TO DO:
This task calls for every entry below to be repeated exactly.

(Stored data entries)

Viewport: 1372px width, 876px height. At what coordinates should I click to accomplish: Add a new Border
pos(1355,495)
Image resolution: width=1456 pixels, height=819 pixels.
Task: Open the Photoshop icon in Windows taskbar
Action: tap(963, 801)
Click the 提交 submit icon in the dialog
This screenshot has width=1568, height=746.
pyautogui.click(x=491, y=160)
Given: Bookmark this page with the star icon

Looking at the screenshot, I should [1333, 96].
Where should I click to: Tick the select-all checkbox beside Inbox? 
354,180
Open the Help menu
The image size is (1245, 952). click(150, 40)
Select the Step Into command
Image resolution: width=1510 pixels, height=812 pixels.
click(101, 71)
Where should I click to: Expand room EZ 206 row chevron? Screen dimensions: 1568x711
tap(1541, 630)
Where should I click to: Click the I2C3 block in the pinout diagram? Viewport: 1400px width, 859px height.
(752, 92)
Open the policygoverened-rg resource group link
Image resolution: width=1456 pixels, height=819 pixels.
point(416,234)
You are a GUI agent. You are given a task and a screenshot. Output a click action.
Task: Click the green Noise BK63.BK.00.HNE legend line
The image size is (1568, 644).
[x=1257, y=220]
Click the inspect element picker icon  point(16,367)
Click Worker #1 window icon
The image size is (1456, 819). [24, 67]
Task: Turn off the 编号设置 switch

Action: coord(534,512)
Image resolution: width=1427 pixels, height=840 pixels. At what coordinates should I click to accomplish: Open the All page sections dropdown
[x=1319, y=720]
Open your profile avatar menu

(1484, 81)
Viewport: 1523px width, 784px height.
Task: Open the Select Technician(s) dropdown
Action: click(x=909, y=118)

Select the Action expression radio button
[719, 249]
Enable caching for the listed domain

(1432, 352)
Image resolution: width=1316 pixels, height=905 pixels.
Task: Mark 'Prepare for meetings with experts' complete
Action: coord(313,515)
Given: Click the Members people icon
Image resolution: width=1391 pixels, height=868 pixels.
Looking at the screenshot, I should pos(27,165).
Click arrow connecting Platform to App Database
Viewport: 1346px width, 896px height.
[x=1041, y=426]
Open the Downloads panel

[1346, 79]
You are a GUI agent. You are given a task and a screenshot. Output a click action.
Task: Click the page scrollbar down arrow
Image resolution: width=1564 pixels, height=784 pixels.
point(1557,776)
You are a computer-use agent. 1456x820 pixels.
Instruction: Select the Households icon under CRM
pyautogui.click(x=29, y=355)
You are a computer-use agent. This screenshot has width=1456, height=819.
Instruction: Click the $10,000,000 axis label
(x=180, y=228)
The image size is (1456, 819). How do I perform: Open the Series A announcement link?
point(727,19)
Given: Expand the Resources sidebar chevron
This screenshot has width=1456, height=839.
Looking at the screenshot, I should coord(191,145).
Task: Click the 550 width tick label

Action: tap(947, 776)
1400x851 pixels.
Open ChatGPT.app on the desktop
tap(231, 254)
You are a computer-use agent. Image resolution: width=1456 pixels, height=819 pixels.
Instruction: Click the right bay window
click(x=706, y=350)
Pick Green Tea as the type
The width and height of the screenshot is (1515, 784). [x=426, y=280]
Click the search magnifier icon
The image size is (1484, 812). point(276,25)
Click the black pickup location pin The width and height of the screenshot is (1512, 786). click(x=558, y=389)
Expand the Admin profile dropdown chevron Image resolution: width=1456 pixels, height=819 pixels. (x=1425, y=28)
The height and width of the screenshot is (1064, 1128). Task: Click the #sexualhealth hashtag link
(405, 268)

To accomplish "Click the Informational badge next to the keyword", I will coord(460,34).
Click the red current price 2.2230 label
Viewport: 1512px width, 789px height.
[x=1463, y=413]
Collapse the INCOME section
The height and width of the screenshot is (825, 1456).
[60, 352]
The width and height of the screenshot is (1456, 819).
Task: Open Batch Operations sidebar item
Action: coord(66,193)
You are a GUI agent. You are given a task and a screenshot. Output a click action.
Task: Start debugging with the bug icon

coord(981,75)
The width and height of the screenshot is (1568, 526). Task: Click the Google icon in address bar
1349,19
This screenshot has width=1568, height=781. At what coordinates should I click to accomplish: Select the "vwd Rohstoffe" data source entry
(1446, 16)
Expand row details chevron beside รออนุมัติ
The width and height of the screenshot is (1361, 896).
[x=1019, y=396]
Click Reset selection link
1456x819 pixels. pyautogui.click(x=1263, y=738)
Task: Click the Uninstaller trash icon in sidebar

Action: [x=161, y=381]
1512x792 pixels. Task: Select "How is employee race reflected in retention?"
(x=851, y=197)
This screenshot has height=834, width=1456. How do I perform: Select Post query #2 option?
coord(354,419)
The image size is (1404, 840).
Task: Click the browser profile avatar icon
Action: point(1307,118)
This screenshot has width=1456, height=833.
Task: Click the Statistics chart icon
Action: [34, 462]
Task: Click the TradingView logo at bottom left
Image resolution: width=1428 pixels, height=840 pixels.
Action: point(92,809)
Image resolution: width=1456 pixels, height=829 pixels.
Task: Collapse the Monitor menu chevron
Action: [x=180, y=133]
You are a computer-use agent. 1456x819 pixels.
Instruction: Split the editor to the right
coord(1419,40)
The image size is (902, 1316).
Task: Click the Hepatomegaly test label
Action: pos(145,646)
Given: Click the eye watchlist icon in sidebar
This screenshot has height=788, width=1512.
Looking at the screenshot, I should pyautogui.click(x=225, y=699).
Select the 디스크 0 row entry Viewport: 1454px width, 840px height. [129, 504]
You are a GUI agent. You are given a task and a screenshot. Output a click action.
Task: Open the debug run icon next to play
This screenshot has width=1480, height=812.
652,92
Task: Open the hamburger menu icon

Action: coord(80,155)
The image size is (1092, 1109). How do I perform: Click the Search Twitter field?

SOLVED PROBLEM:
Viewport: 1372px width, 876px height. At what coordinates should I click to accomplish: Add a new Border
pos(1355,495)
Image resolution: width=1456 pixels, height=819 pixels.
Task: Open the Photoshop icon in Windows taskbar
Action: tap(963, 801)
Click the 提交 submit icon in the dialog
This screenshot has width=1568, height=746.
pyautogui.click(x=491, y=160)
Given: Bookmark this page with the star icon

Looking at the screenshot, I should [1333, 96].
Where should I click to: Tick the select-all checkbox beside Inbox? 
354,180
Open the Help menu
The image size is (1245, 952). click(150, 40)
Select the Step Into command
Image resolution: width=1510 pixels, height=812 pixels.
click(101, 71)
Where should I click to: Expand room EZ 206 row chevron? Screen dimensions: 1568x711
tap(1541, 630)
Where should I click to: Click the I2C3 block in the pinout diagram? Viewport: 1400px width, 859px height.
(752, 92)
Open the policygoverened-rg resource group link
Image resolution: width=1456 pixels, height=819 pixels.
point(416,234)
You are a GUI agent. You are given a task and a screenshot. Output a click action.
Task: Click the green Noise BK63.BK.00.HNE legend line
The image size is (1568, 644).
[x=1257, y=220]
Click the inspect element picker icon  point(16,367)
Click Worker #1 window icon
The image size is (1456, 819). [24, 67]
Task: Turn off the 编号设置 switch

Action: coord(534,512)
Image resolution: width=1427 pixels, height=840 pixels. At what coordinates should I click to accomplish: Open the All page sections dropdown
[x=1319, y=720]
Open your profile avatar menu

(1484, 81)
Viewport: 1523px width, 784px height.
Task: Open the Select Technician(s) dropdown
Action: click(x=909, y=118)

Select the Action expression radio button
[719, 249]
Enable caching for the listed domain

(1432, 352)
Image resolution: width=1316 pixels, height=905 pixels.
Task: Mark 'Prepare for meetings with experts' complete
Action: coord(313,515)
Given: Click the Members people icon
Image resolution: width=1391 pixels, height=868 pixels.
Looking at the screenshot, I should pos(27,165).
Click arrow connecting Platform to App Database
Viewport: 1346px width, 896px height.
[x=1041, y=426]
Open the Downloads panel

[1346, 79]
You are a GUI agent. You are given a task and a screenshot. Output a click action.
Task: Click the page scrollbar down arrow
Image resolution: width=1564 pixels, height=784 pixels.
point(1557,776)
You are a computer-use agent. 1456x820 pixels.
Instruction: Select the Households icon under CRM
pyautogui.click(x=29, y=355)
You are a computer-use agent. This screenshot has width=1456, height=819.
Instruction: Click the $10,000,000 axis label
(x=180, y=228)
The image size is (1456, 819). How do I perform: Open the Series A announcement link?
point(727,19)
Given: Expand the Resources sidebar chevron
This screenshot has width=1456, height=839.
Looking at the screenshot, I should coord(191,145).
Task: Click the 550 width tick label

Action: tap(947, 776)
1400x851 pixels.
Open ChatGPT.app on the desktop
tap(231, 254)
You are a computer-use agent. Image resolution: width=1456 pixels, height=819 pixels.
Instruction: Click the right bay window
click(x=706, y=350)
Pick Green Tea as the type
The width and height of the screenshot is (1515, 784). [x=426, y=280]
Click the search magnifier icon
The image size is (1484, 812). point(276,25)
Click the black pickup location pin The width and height of the screenshot is (1512, 786). click(x=558, y=389)
Expand the Admin profile dropdown chevron Image resolution: width=1456 pixels, height=819 pixels. (x=1425, y=28)
The height and width of the screenshot is (1064, 1128). Task: Click the #sexualhealth hashtag link
(405, 268)

To accomplish "Click the Informational badge next to the keyword", I will coord(460,34).
Click the red current price 2.2230 label
Viewport: 1512px width, 789px height.
[x=1463, y=413]
Collapse the INCOME section
The height and width of the screenshot is (825, 1456).
[60, 352]
The width and height of the screenshot is (1456, 819).
Task: Open Batch Operations sidebar item
Action: coord(66,193)
You are a GUI agent. You are given a task and a screenshot. Output a click action.
Task: Start debugging with the bug icon

coord(981,75)
The width and height of the screenshot is (1568, 526). Task: Click the Google icon in address bar
1349,19
This screenshot has width=1568, height=781. At what coordinates should I click to accomplish: Select the "vwd Rohstoffe" data source entry
(1446, 16)
Expand row details chevron beside รออนุมัติ
The width and height of the screenshot is (1361, 896).
[x=1019, y=396]
Click Reset selection link
1456x819 pixels. pyautogui.click(x=1263, y=738)
Task: Click the Uninstaller trash icon in sidebar

Action: [x=161, y=381]
1512x792 pixels. Task: Select "How is employee race reflected in retention?"
(x=851, y=197)
This screenshot has height=834, width=1456. How do I perform: Select Post query #2 option?
coord(354,419)
The image size is (1404, 840).
Task: Click the browser profile avatar icon
Action: point(1307,118)
This screenshot has width=1456, height=833.
Task: Click the Statistics chart icon
Action: [34, 462]
Task: Click the TradingView logo at bottom left
Image resolution: width=1428 pixels, height=840 pixels.
Action: point(92,809)
Image resolution: width=1456 pixels, height=829 pixels.
Task: Collapse the Monitor menu chevron
Action: [x=180, y=133]
You are a computer-use agent. 1456x819 pixels.
Instruction: Split the editor to the right
coord(1419,40)
The image size is (902, 1316).
Task: Click the Hepatomegaly test label
Action: pos(145,646)
Given: Click the eye watchlist icon in sidebar
This screenshot has height=788, width=1512.
Looking at the screenshot, I should pyautogui.click(x=225, y=699).
Select the 디스크 0 row entry Viewport: 1454px width, 840px height. [129, 504]
You are a GUI agent. You are given a task and a screenshot. Output a click action.
Task: Open the debug run icon next to play
This screenshot has width=1480, height=812.
652,92
Task: Open the hamburger menu icon

Action: coord(80,155)
The image size is (1092, 1109). How do I perform: Click the Search Twitter field?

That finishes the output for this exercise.